Listing roles and repertoire gets tricky. Established dancers can fall into the trap of including too much in an effort to show how experienced they are, but an overly detailed list is unwieldy. “I don’t need to know you did ‘Waltz of the Flowers’ for eight years,” says Carney. “When I see featured roles, the assumption is you did corps work, as well. The important thing is to get a snapshot of where you are right now.” If you’ve only danced corps parts, include them, but edit it to highlight the most important or noteworthy ballets.
“Too much information may distract from aspects of your training or performing,” says Cincinnati Ballet artistic director Victoria Morgan. Photo by Jennifer Denham, Courtesy Cincinnati Ballet.
As her experience grew, de Svastich narrowed down her repertoire to only featured roles and added freelance projects, as well as film, commercials and her college degree. She includes her choreography work at the bottom.
It’s worth making room for “extras” if you feel they define you as a dancer or as a person. Morgan thinks a college degree signals maturity and independence, while Carney likes knowing if a dancer does volunteer or community work. But don’t overpack it: “Too much extra information may even distract from aspects of your training or performing that are important to know,” says Morgan.
Putting your life’s passion on a single page is hard, but crafting a concise resumé will leave directors with a lasting impression that reflects your achievements and your professionalism.
Bonus Tips: Resumé Do’s and Don’ts
- Proofread (twice!): Typos signal that you’re not conscientious. “It drives me nuts to see well-known choreographers’ or teachers’ names misspelled,” says Kansas City Ballet artistic director Devon Carney. (“Bournonville” and “Kylián” are frequently misspelled.)
- Include continuing education: Pennsylvania Ballet dancer Adrianna de Svastich includes a William Forsythe workshop she attended as a professional to show her effort to continue growing as an artist.

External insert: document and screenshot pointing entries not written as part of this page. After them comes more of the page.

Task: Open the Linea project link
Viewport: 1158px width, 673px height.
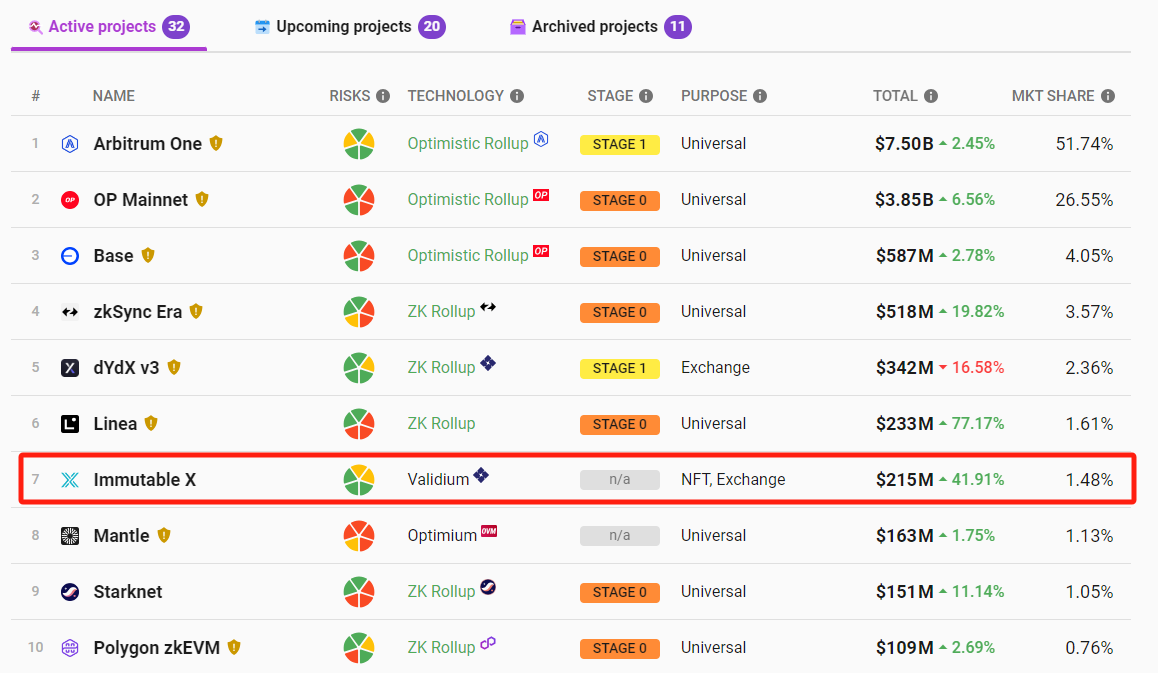Action: (115, 424)
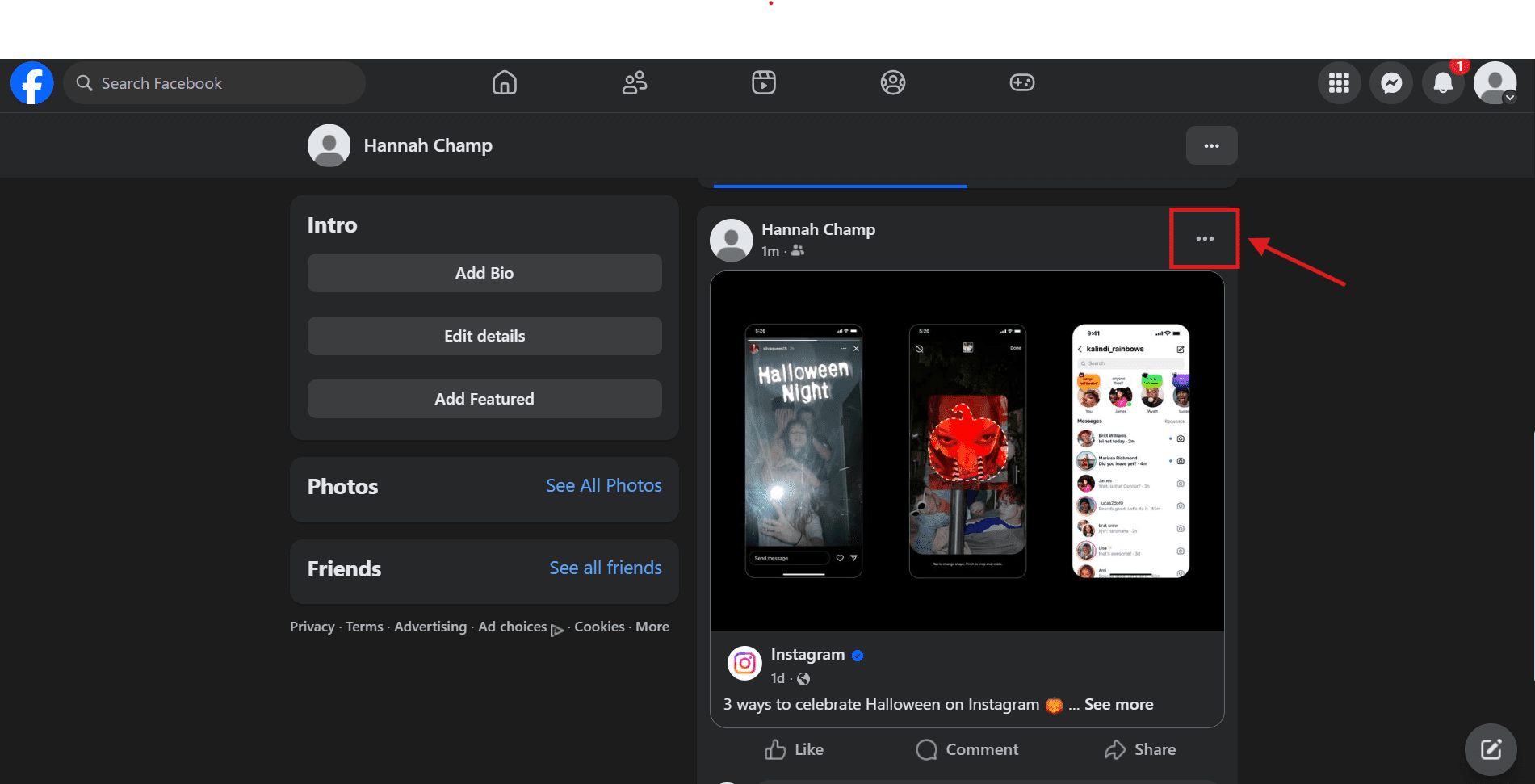This screenshot has height=784, width=1535.
Task: Expand post text with See more
Action: coord(1118,705)
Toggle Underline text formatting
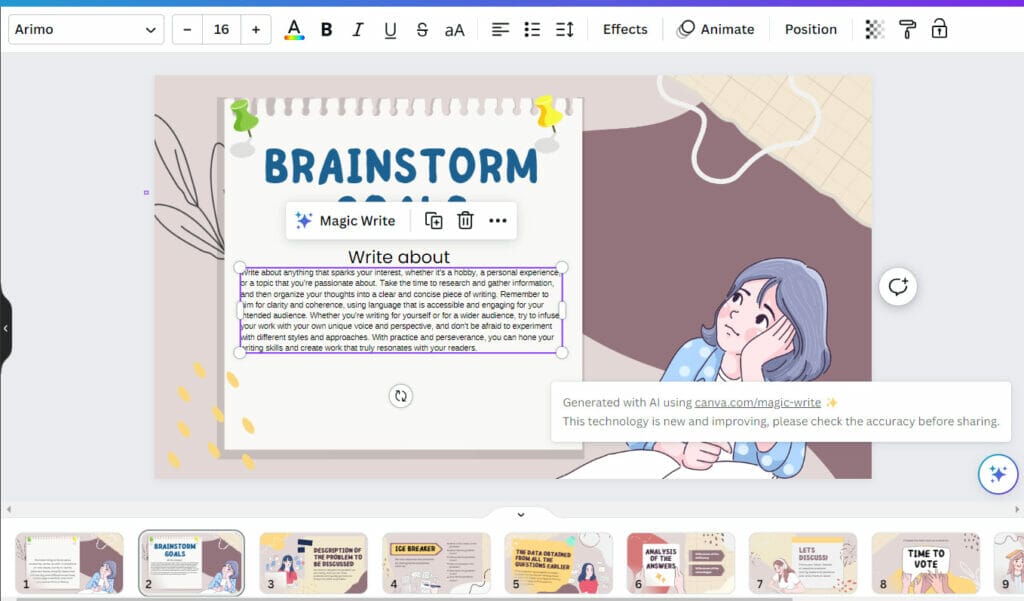 coord(390,30)
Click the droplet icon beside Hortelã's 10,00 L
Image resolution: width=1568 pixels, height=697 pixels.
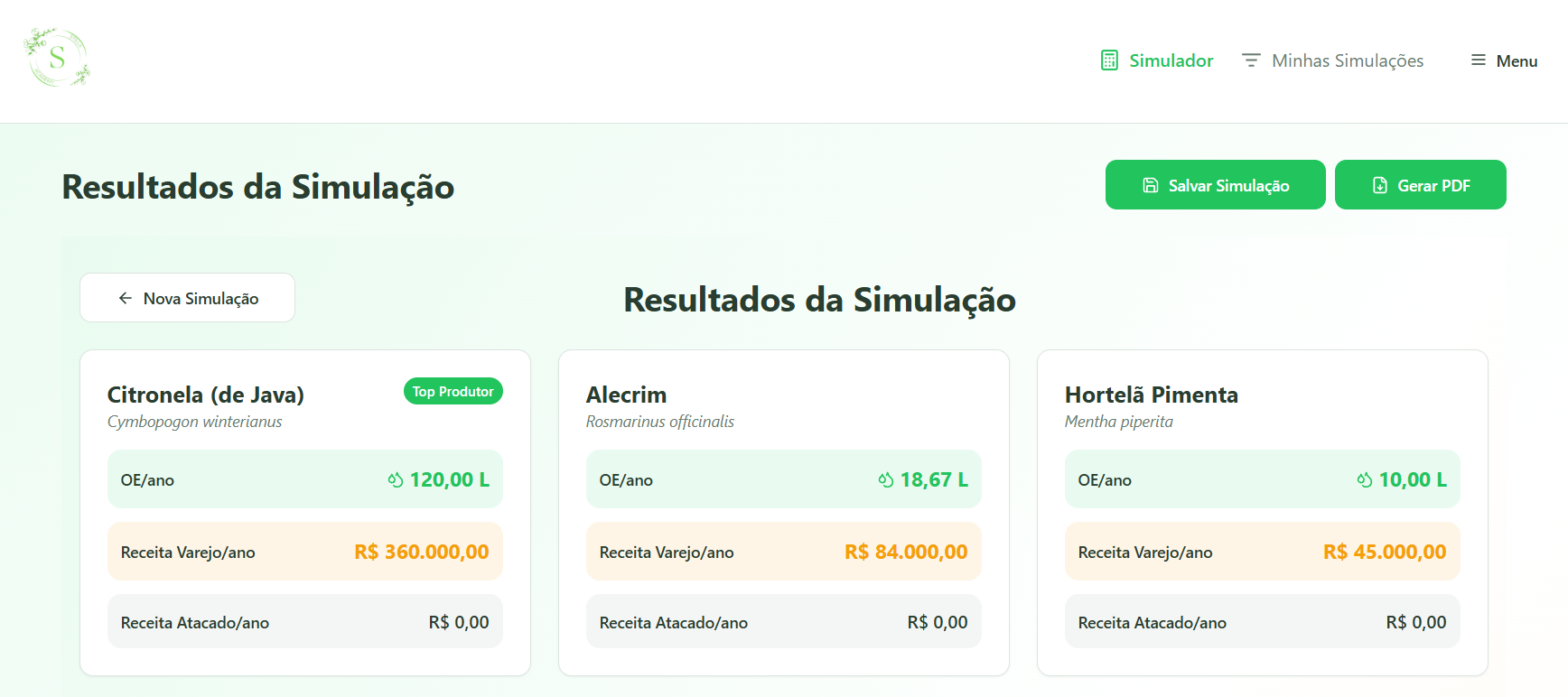pos(1363,479)
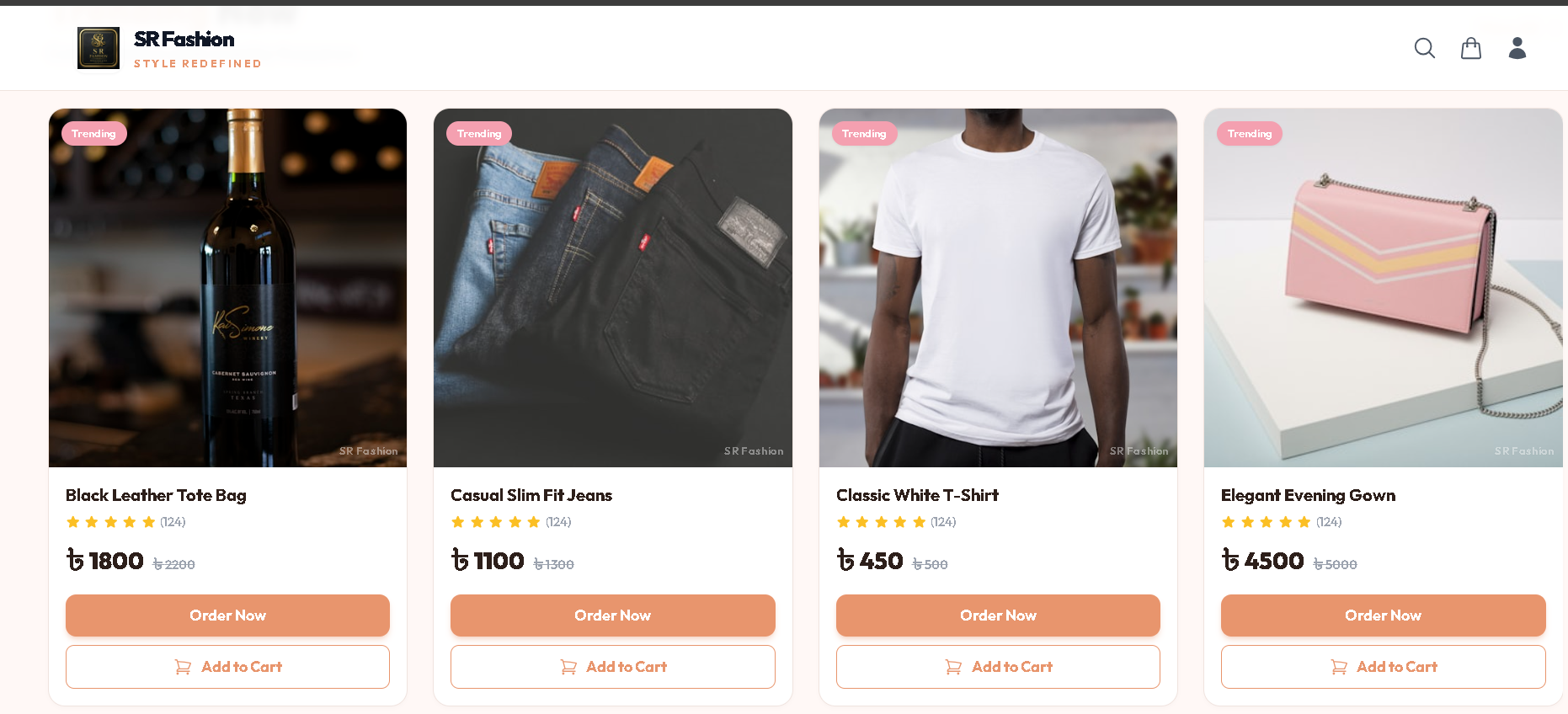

- Consider adding photos: A thumbnail headshot and dance shot in the upper corner of your resumé makes it stand out and helps a director quickly remember you.
- Mention hobbies and things you’re grateful for: “Resumés that are too full of information won’t hold my interest,” says Cincinnati Ballet artistic director Victoria Morgan.
- Leave unexplained chronological gaps or inconsistencies: Directors will wonder what you’re hiding if they see a time period with no training or work, or two schools attended during the same year.
- Be afraid of white space: If your essentials don’t fill an entire page, avoid plumping it up with extraneous tidbits.